When Gabriel Jiménez and his family moved to the Texas Hill Country, they looked forward to a clean slate. Gabriel, a timid and scrawny teenager, longs to retreat into the throngs of students.
Bobby Kershaw is the most merciless son of a vicious family. With a drunken father and a passive mother, he prowls the streets of Uvalde, Texas like a coyote.
Thanks to Bobby, Gabriel has a bruised and bloodied face on first day of high school. By the end of the week, Bobby is dead. Stabbed to death. And Gabriel is holding the knife.
John Ellis, their teacher, publicly comes to Gabriel's defense, and tangles himself in a knot that quickly envelopes both families - and all of Uvalde.
Gabriel's trial and John's insistence on his innocence adds kindling to the town until it is ready to ignite. Death threats fill the Jiménez mailbox, and pickup trucks follow them through Uvalde. With the verdict imminent, Bobby Kershaw's father continues relentlessly exacting his revenge.

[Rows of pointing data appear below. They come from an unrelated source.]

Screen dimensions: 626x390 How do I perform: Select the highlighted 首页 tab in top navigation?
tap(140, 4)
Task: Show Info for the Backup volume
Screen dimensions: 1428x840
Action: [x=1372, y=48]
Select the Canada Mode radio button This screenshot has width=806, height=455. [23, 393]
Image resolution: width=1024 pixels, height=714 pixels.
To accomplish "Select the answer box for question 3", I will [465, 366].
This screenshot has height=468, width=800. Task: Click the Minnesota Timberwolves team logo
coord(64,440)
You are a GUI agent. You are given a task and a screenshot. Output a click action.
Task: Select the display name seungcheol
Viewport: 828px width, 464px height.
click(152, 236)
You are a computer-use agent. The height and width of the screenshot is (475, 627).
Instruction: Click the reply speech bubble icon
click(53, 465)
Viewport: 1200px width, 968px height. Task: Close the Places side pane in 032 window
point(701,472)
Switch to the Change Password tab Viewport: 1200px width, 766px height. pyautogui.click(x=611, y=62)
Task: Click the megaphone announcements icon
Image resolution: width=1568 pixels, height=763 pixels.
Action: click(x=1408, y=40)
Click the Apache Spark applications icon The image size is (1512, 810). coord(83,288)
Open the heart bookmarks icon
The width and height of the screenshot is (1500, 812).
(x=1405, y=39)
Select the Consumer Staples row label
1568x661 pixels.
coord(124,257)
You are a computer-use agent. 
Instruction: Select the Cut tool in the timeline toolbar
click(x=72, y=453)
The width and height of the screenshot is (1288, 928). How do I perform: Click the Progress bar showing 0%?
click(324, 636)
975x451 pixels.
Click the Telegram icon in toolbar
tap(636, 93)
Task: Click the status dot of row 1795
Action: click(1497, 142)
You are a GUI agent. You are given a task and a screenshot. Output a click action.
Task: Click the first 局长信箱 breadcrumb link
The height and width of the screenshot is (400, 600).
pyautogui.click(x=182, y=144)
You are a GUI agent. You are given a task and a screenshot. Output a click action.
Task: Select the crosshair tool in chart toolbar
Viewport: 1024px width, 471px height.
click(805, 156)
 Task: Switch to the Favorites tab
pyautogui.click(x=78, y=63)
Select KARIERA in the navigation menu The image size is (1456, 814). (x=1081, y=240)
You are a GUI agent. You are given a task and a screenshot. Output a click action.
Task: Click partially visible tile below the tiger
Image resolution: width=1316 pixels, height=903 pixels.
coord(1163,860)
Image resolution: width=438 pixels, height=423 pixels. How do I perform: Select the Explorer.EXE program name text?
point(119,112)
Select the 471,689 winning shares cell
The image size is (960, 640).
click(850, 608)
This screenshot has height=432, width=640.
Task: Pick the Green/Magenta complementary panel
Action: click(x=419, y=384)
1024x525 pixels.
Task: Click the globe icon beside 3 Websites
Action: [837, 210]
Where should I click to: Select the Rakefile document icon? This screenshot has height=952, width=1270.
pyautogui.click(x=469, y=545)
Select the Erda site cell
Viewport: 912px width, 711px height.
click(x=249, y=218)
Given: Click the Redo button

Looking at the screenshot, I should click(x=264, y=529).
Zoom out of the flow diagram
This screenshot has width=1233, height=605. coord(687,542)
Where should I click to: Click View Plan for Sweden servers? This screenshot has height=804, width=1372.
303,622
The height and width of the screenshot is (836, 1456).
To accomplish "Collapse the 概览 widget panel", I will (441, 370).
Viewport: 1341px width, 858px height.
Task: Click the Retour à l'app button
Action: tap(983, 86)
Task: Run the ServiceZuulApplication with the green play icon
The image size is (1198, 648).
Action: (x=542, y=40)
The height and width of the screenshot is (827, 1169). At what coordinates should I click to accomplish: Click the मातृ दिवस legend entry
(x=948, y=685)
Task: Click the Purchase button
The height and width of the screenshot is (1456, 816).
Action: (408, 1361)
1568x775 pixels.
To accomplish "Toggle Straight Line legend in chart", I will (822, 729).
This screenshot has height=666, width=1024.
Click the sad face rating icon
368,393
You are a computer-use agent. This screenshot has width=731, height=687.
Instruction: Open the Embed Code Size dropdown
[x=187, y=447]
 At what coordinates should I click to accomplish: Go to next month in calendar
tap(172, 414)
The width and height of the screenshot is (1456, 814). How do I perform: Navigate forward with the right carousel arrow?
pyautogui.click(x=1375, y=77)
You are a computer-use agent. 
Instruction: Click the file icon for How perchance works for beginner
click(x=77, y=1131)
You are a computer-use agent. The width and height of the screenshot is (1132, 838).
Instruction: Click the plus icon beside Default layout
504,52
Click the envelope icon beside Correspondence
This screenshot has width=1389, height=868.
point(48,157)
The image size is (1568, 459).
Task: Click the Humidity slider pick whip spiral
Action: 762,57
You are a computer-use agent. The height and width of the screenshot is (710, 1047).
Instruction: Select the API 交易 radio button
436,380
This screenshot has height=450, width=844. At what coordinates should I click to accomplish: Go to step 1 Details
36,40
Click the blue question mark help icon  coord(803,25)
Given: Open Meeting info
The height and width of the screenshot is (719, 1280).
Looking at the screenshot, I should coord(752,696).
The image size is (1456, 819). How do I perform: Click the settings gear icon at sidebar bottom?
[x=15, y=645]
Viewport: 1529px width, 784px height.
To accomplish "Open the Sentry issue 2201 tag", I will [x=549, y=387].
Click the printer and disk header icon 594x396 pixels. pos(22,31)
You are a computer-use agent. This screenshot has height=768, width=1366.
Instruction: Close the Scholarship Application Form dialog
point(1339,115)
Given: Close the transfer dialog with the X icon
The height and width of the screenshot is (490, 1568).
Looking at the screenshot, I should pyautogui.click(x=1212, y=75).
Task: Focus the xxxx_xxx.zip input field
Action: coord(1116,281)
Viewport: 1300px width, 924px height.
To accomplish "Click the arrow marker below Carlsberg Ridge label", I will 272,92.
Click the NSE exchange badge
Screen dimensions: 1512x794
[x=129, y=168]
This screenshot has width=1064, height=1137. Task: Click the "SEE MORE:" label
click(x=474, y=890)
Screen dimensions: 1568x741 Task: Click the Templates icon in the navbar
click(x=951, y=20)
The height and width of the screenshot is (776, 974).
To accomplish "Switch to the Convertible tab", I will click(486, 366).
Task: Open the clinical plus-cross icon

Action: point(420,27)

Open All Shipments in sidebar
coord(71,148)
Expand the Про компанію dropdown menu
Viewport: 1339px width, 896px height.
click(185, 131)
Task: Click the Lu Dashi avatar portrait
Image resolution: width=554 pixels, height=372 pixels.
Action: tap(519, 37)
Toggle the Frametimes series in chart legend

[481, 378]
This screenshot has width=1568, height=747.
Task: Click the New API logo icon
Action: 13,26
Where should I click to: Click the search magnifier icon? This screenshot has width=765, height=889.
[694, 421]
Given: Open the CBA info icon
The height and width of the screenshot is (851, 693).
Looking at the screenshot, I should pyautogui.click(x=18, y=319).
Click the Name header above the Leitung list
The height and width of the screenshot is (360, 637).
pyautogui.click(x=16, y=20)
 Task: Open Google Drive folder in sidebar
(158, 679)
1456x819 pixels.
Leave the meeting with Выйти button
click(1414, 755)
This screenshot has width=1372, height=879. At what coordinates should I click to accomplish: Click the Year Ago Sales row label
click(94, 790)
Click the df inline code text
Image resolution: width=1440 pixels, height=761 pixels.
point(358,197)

With stark prose similar to Donald Ray Pollock, and Cormac McCarthy's No Country for Old Men, Reinert has constructed a tightly packed bundle of dynamite in The Devil In These Hills. A story of tragedy, family, race, and the redeeming power of kindness in a small Texas town, The Devil In These Hills is another honest and dynamic novel from the Spur Award-nominated author.